But no matter which number house you’re on, buying a home can be a complicated process and the costs can quickly spiral even if you have budgeted.

Budgeting to buy a house

When it comes to budgeting for a house move there are loads of expenses to keep in mind – we’ve put together a guide on the true costs of buying a property which lists all the costs you need to keep in mind from solicitor’s fees to searches and stamp duty.

When it comes to finding the right solicitor at the right price, it’s all about doing your research. In our guide to how to find a solicitor, we look at the pros and cons of a local solicitor vs online firms and whether it’s better to have a conveyancer or a property lawyer. We also list some handy websites you can use to make sure you’re hiring an accredited legal rep.

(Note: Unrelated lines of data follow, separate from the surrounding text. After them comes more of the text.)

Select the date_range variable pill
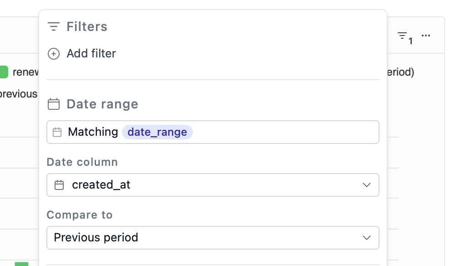465x266 pixels. pyautogui.click(x=157, y=132)
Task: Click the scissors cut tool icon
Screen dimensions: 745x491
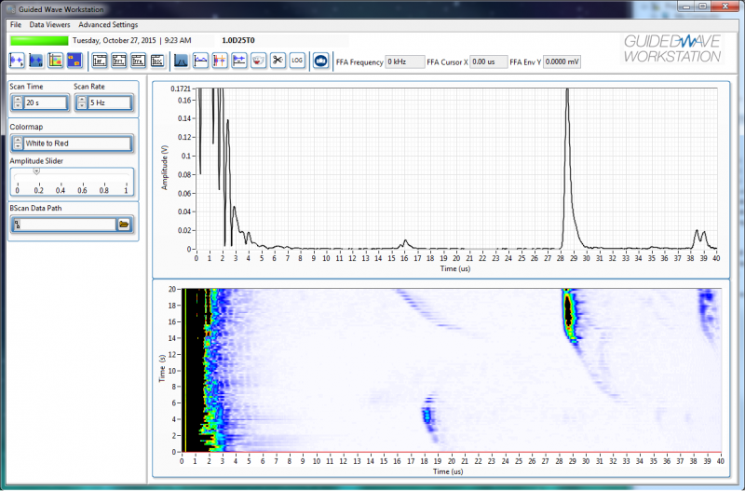Action: [278, 61]
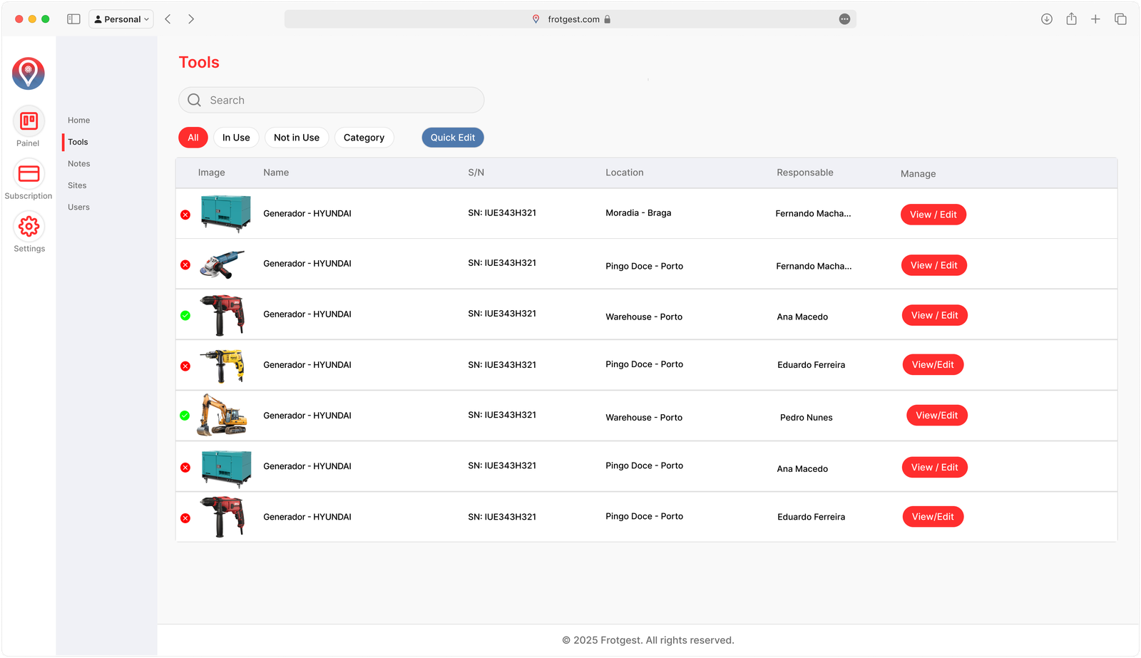The height and width of the screenshot is (658, 1141).
Task: Select the All filter pill
Action: point(193,138)
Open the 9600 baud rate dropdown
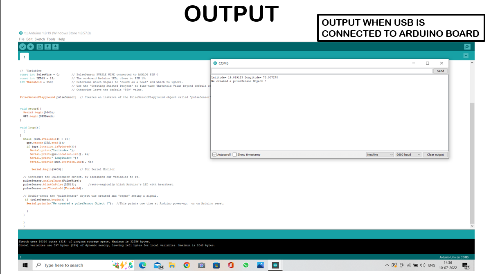Image resolution: width=491 pixels, height=274 pixels. tap(408, 155)
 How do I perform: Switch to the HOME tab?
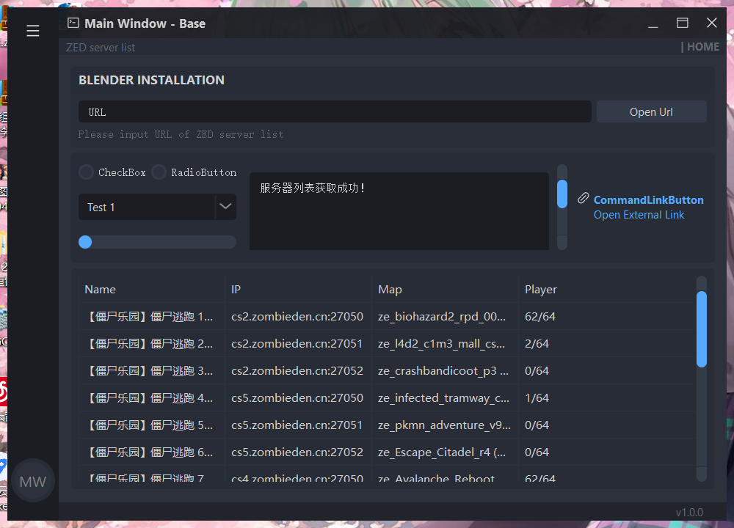[x=702, y=46]
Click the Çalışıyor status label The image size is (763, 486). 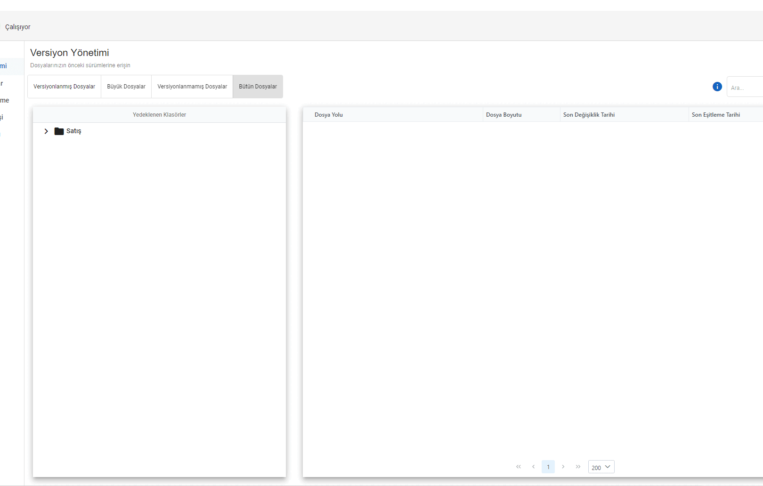18,27
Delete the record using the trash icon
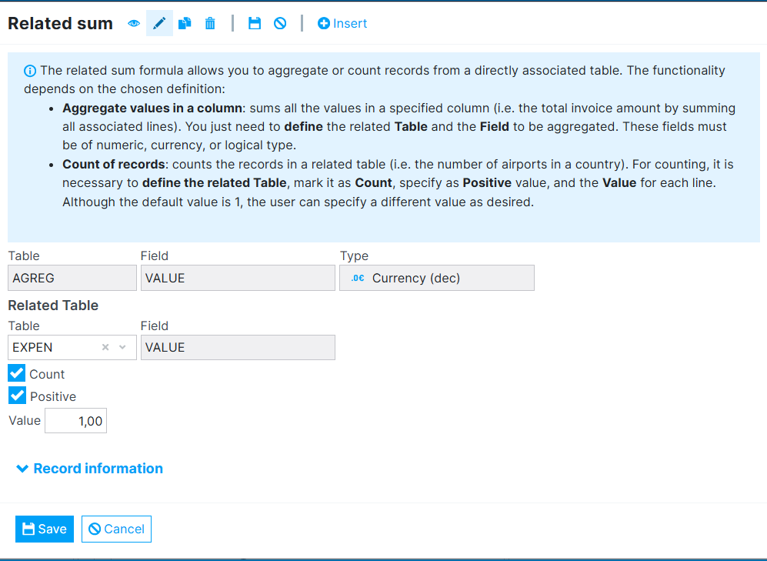The width and height of the screenshot is (767, 561). [210, 23]
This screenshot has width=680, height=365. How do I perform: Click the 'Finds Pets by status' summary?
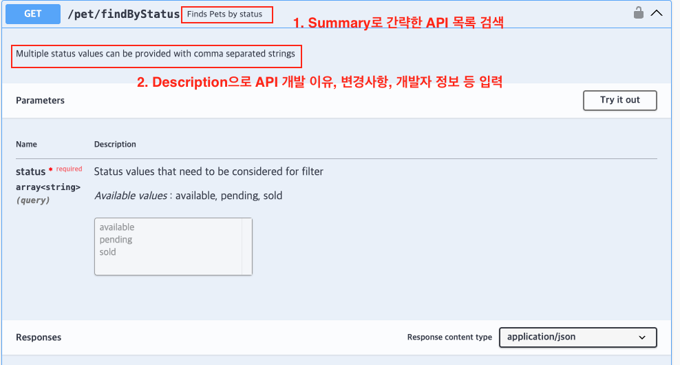point(225,14)
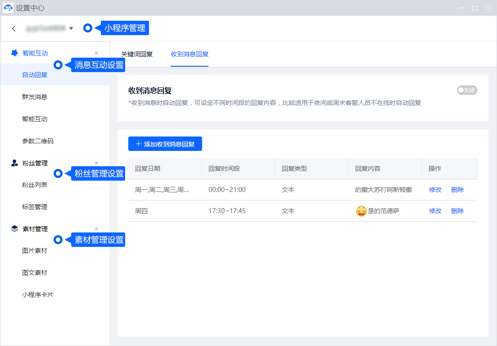
Task: Click the 智能互动 star icon in sidebar
Action: 14,53
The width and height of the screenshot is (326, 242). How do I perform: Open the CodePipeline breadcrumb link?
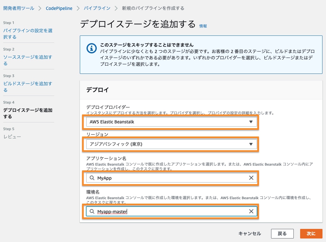(x=59, y=8)
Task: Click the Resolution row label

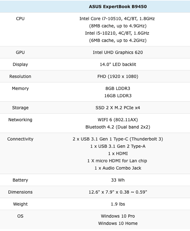Action: pyautogui.click(x=20, y=76)
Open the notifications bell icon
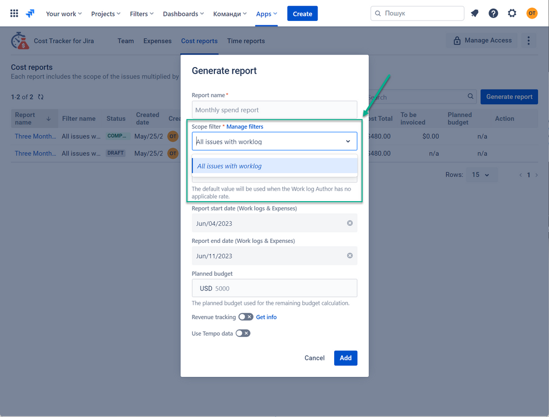The height and width of the screenshot is (417, 549). click(x=474, y=13)
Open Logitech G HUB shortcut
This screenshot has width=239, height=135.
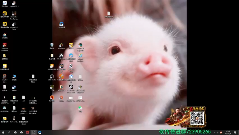(14, 26)
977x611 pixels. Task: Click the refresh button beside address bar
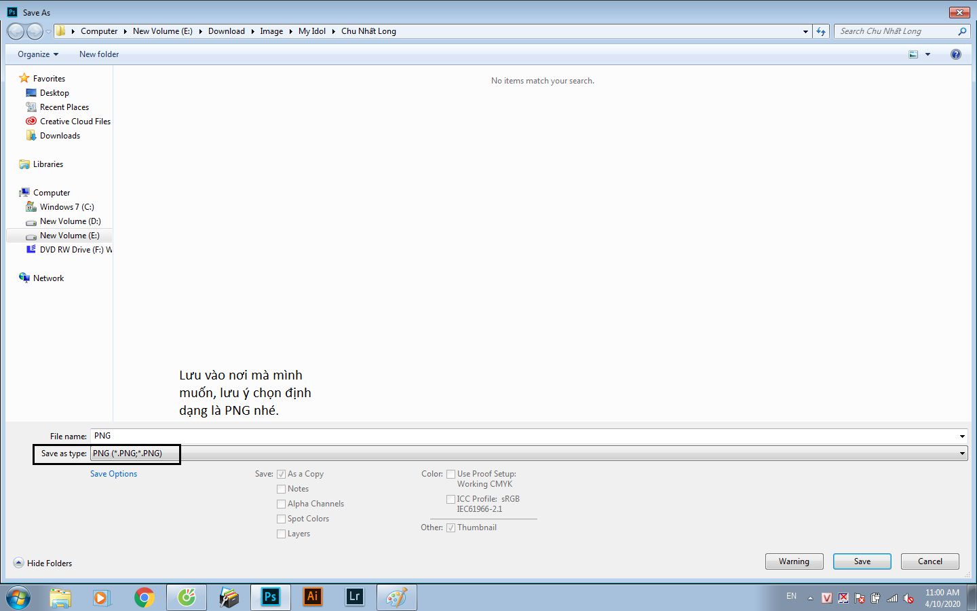tap(821, 31)

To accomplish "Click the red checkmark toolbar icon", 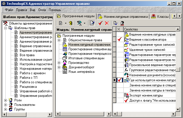I will coord(101,23).
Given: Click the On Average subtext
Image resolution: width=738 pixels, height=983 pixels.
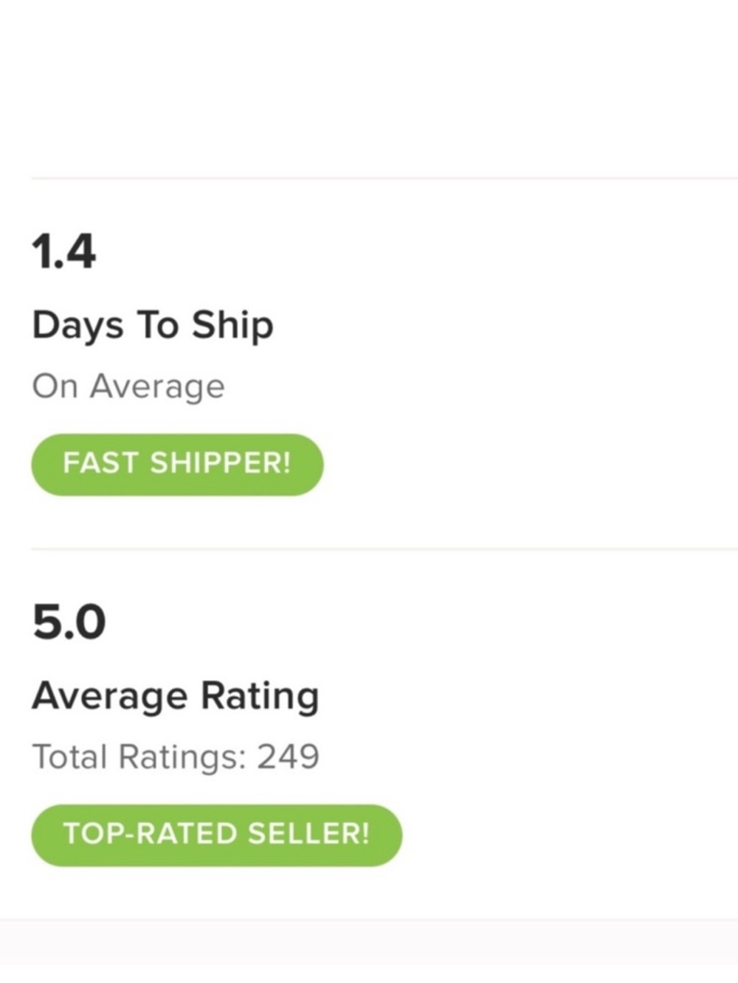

Once you’ve got an idea of how much you’ll need saved up, you need to think about funding a house deposit if you’re a first-time buyer with no equity. With most mortgage lenders looking for at least a 5% or 10% deposit, it can take people years to save up.

We’ve also explored a number of ways you can get help with the deposit such as savings, gifted deposits and government Help to Buy schemes in our what help is available when buying a house guide.

What type of mortgage do I need?

With the deposit sorted, or at least building up nicely in your bank account, the next thing you’ll be looking at is a mortgage.

For first-time buyers, choosing the right mortgage can be a minefield, and with so many lenders vying for your attention, it’s important you do your research.

Interest rates can vary drastically between banks and building societies and it’s important you compare offers to make sure you can afford the repayments in the long term. Some high street lenders are now offering 100% mortgages in a bid to attract buyers with no deposits, but the interest rates on these types of mortgages are likely to be a lot higher.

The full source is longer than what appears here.